When ROLAP Is Not A ROLAP
I get many inquiries on the differences and pros and cons of MOLAP versus ROLAP architectures for analytics and BI. In the old days, the differences between MOLAP, DOLAP, HOLAP, and ROLAP were pretty clear. Today, given the modern scalability requirements, DOLAP has all but disappeared, and the lines between MOLAP, ROLAP, and HOLAP are getting murkier and murkier. Here are some of the reasons:
- Some RDBMSes (Oracle, DB2, Microsoft) offer built-in OLAP engines, often eliminating a need to have a separate OLAP engine in BI tools.
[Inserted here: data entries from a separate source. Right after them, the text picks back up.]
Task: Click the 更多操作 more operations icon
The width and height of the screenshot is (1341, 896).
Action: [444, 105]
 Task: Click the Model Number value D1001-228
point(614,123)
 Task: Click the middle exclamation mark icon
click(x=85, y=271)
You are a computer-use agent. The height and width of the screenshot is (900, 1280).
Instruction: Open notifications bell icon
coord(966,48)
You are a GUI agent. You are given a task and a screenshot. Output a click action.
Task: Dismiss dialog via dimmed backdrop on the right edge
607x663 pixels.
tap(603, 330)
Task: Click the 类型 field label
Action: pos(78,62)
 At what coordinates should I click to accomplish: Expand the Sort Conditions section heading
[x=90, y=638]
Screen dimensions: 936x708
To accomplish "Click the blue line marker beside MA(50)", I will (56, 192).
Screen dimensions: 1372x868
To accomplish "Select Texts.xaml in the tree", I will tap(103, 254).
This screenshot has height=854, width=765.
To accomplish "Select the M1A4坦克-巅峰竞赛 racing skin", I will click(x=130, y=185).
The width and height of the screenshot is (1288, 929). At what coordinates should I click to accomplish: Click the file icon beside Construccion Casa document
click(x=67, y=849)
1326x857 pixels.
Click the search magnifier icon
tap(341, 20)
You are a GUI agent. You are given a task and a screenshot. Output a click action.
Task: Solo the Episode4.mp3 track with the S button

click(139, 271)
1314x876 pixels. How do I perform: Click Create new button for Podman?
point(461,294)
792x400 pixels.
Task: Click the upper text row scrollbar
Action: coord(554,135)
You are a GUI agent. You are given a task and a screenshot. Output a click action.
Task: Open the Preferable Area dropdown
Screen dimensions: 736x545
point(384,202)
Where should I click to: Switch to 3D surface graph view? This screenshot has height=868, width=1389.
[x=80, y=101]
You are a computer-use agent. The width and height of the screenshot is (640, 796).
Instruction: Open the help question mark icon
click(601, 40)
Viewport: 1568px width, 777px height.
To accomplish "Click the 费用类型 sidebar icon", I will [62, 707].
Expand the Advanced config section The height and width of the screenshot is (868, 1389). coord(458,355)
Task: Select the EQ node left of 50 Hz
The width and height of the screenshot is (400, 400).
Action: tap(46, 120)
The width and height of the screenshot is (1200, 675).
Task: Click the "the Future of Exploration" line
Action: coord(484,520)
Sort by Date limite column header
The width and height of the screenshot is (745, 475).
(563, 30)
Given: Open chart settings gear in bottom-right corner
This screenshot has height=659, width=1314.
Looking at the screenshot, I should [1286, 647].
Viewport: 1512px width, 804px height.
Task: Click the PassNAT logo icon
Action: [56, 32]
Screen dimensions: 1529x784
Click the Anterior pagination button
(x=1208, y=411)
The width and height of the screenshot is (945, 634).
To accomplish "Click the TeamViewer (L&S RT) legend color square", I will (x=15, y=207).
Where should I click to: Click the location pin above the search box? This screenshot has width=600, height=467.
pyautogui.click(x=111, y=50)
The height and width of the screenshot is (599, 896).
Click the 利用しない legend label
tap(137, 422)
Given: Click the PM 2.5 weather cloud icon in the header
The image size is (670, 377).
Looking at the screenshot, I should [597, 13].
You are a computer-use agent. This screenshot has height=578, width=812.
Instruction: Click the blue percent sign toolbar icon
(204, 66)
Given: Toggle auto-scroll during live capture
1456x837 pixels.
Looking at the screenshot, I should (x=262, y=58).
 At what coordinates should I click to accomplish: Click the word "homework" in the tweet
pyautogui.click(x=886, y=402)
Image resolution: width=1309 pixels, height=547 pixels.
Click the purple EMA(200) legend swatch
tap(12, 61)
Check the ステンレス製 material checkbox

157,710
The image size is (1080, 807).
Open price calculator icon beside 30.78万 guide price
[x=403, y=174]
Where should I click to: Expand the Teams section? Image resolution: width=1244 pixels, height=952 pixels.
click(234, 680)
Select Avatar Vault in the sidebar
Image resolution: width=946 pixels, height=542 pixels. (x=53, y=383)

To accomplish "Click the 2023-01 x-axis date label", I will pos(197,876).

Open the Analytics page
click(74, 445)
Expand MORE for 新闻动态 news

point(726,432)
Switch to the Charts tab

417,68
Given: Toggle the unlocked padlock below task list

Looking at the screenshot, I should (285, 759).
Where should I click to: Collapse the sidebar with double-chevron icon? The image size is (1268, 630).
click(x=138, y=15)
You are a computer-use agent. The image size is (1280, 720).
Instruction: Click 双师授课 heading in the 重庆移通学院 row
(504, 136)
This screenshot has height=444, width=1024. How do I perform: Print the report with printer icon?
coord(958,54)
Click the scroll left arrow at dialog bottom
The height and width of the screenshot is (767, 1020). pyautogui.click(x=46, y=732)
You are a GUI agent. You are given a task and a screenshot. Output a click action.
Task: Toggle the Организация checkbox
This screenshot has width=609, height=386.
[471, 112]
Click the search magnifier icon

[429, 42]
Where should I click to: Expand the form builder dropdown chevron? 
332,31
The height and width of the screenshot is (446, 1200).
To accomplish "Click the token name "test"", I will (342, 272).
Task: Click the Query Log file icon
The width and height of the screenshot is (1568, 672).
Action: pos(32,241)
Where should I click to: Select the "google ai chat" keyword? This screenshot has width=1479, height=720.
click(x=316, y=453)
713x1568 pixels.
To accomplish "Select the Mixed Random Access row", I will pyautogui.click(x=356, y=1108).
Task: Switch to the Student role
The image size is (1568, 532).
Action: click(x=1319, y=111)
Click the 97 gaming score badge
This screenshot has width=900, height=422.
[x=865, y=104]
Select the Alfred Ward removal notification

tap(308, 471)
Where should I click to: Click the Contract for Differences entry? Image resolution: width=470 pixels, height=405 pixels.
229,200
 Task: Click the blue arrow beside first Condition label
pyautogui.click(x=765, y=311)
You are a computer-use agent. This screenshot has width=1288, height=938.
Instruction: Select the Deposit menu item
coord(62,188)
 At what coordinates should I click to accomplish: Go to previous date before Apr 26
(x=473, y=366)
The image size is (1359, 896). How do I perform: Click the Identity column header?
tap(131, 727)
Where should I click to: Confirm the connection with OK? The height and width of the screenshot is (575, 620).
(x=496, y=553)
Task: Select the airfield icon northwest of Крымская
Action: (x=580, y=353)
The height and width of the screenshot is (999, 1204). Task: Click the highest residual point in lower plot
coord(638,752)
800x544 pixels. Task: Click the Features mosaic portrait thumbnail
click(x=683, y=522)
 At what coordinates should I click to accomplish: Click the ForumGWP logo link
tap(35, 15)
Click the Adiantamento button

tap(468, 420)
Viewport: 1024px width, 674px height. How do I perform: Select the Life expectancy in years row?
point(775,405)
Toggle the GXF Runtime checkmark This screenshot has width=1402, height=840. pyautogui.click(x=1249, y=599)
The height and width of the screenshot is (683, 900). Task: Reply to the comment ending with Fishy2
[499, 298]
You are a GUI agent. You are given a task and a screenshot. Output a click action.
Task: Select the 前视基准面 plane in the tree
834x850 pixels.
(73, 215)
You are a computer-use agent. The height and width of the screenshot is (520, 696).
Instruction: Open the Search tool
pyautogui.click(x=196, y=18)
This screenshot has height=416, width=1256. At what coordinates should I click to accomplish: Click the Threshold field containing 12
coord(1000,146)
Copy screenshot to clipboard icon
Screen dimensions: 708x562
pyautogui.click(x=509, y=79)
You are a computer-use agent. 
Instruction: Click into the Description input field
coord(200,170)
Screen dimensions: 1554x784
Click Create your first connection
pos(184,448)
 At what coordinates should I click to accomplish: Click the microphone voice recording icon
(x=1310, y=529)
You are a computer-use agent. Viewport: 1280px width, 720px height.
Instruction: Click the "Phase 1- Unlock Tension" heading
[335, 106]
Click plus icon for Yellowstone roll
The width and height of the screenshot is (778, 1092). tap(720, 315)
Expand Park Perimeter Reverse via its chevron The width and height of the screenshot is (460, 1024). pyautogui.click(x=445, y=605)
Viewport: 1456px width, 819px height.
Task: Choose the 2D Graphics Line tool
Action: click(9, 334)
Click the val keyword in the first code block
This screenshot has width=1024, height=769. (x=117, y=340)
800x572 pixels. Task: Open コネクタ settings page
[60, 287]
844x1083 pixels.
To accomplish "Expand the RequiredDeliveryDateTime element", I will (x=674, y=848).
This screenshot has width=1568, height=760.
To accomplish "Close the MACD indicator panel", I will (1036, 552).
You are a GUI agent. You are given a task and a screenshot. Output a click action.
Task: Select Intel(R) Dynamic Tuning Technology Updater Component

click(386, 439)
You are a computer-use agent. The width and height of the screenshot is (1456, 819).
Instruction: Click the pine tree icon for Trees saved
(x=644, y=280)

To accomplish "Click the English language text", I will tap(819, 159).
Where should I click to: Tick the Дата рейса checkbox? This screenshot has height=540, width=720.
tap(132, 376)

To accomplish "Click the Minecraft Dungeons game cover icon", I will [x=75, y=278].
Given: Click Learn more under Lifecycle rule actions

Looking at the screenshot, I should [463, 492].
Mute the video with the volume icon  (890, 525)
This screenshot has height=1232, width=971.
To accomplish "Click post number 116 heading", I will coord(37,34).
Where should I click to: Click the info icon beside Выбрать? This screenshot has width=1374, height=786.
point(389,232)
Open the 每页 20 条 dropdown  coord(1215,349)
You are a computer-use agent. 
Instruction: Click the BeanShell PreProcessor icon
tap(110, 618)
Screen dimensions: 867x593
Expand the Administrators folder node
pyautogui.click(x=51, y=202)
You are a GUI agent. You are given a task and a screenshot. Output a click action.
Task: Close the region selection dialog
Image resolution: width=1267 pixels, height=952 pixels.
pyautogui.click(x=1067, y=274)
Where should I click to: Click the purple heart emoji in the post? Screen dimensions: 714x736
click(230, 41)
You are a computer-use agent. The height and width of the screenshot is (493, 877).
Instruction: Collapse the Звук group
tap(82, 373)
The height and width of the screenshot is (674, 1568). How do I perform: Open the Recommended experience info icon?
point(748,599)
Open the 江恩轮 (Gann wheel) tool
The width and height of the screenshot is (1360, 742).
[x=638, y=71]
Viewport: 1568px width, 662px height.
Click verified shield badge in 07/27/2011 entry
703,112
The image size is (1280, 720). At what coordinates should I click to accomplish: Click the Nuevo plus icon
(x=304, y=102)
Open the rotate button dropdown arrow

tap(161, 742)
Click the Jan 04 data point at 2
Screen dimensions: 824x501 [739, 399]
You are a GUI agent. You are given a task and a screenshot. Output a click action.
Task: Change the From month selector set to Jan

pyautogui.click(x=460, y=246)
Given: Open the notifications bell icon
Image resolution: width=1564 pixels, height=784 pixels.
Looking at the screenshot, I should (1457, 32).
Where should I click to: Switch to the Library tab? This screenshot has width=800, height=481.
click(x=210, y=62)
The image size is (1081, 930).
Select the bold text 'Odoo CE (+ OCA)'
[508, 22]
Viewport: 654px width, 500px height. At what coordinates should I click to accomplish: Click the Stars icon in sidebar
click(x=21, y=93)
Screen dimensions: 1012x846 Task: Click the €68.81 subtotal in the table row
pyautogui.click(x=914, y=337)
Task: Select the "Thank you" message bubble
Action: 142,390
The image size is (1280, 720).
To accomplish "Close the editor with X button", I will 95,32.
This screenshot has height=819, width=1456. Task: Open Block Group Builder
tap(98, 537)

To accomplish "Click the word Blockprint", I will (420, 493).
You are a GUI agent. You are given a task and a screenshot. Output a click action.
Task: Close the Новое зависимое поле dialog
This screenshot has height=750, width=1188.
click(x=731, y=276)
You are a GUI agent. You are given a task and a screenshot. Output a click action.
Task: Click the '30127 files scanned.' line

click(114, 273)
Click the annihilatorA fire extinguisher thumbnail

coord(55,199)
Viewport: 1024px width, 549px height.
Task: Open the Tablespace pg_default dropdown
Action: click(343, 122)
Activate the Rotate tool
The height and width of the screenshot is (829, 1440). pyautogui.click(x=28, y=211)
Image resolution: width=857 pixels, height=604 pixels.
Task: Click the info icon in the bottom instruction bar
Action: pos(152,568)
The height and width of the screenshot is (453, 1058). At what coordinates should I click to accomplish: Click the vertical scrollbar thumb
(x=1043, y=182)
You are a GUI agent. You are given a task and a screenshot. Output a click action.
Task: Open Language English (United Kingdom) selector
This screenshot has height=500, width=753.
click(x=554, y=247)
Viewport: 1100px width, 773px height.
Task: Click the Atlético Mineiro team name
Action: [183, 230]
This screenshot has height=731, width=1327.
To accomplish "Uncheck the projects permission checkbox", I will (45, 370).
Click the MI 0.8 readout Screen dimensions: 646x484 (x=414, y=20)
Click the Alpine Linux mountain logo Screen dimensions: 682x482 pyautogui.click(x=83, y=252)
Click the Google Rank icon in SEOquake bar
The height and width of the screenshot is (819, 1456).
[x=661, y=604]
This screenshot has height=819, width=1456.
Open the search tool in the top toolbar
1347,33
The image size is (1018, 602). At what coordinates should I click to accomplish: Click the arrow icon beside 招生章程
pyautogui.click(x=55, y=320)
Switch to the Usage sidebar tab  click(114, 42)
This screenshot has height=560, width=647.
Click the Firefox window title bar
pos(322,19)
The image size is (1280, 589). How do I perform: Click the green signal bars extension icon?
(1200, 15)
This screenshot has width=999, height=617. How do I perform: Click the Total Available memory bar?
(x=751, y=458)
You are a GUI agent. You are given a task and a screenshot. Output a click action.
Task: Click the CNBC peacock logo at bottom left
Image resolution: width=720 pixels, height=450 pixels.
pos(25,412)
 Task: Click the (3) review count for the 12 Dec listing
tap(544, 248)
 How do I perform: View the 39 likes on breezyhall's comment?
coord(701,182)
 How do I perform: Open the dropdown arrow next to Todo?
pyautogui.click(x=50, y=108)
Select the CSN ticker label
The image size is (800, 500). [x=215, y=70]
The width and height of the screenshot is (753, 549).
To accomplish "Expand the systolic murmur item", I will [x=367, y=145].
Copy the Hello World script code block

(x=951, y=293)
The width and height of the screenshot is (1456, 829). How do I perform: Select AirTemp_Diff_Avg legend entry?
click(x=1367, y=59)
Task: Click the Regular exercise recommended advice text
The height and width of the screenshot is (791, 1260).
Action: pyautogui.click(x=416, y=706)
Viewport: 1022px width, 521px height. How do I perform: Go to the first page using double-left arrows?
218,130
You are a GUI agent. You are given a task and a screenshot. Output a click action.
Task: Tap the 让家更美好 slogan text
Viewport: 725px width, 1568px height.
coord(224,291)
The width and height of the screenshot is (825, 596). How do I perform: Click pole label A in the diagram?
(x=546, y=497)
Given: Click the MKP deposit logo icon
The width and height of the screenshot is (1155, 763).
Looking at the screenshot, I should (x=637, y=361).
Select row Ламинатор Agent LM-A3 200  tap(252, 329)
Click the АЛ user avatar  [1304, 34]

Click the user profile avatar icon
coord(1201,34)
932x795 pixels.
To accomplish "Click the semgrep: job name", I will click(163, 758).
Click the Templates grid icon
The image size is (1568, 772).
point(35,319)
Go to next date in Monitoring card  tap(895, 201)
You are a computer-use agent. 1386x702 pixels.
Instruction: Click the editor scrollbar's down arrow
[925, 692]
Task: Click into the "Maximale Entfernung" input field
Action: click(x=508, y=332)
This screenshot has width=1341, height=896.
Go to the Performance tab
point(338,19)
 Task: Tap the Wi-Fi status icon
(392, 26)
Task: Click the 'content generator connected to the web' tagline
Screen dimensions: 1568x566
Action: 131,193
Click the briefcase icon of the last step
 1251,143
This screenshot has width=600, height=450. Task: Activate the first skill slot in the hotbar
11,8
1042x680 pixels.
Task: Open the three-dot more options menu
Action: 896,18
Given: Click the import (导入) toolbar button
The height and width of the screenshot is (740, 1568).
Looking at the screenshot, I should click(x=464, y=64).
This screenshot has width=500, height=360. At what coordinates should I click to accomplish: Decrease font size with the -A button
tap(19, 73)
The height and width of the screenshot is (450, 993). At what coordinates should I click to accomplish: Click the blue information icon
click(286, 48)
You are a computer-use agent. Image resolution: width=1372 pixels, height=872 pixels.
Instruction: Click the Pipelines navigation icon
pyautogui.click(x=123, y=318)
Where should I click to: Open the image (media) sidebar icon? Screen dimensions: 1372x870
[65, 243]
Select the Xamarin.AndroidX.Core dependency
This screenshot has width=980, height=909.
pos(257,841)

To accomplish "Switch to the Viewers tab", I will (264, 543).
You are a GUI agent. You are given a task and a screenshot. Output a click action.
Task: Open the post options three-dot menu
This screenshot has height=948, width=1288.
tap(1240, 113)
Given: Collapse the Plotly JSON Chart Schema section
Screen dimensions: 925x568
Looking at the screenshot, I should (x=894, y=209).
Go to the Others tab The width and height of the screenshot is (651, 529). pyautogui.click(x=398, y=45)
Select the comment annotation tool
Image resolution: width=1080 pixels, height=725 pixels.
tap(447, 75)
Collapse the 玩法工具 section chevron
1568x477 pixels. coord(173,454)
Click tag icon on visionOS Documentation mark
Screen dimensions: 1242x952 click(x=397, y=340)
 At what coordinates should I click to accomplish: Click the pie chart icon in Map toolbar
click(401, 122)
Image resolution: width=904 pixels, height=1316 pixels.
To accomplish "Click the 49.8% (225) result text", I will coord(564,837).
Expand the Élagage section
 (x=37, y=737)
- Some of the DW-optimized DBMSes like Teradata, SybaseIQ, and Netezza partially eliminate the need for an OLAP engine with aggregate indexes, columnar architecture, or brute force table scans.
- MOLAP engines like Microsoft SSAS and Oracle Essbase can do drill-throughs to detailed transactions.
- Semantic layers like SAP BusinessObjects Universe have some OLAP-like functionality.
For multiple reasons, outlined in OLAP and BI self-service documents including the main one — drill anywhere — I feel that ROLAP is a superior approach to MOLAP. Many vendors support that notion and are rushing to invent ROLAP architecture, or, alas, in many cases “markitechture”. So, here’s my first attempt to identify a few ROLAP features that can clearly differentiate a true ROLAP engine from a fake. True ROLAP has to:
- Support multipass SQL. This is required to answer analytical questions that cannot be answered in a single pass of SQL.
- Minimize the amount of data movement between RDBMS and client app by:
- Storing (temp tables, derived tables) intermediate query results from multipass SQL and joining them in RDBMS.
- Pushing all calculations to RDBMS.
- Pushing all filtering and grouping to RDBMS.
- Pushing all filtering and grouping on calculations to RDBMS.
- Be aggregate-aware. That means that adding or dropping aggregate tables should have no effect on reports and SQL.
- Optimize SQL based on RDBMS type.
- Support heterogeneous joins to join data from multiple RDBMSes in a single report. Again, to minimize data movement, this should be done in RDBMS. Putting in a separate EII/data federation layer/tool does not count.
- Handle normalized and denormalized data models equally efficiently.
- Automatically resolve typical start/snowflake query errors and conflicts, such as trying to join multiple fact tables.
Before I publish a document on this subject, I’d like to collect everyone’s feedback on:
- Did I get it right?
- Am I missing any other key ROLAP differentiators?
- What current OLAP engines qualify as ROLAP given these criteria? MicroStrategy and OBIEE immediately come to mind. What about Mondrian? Others?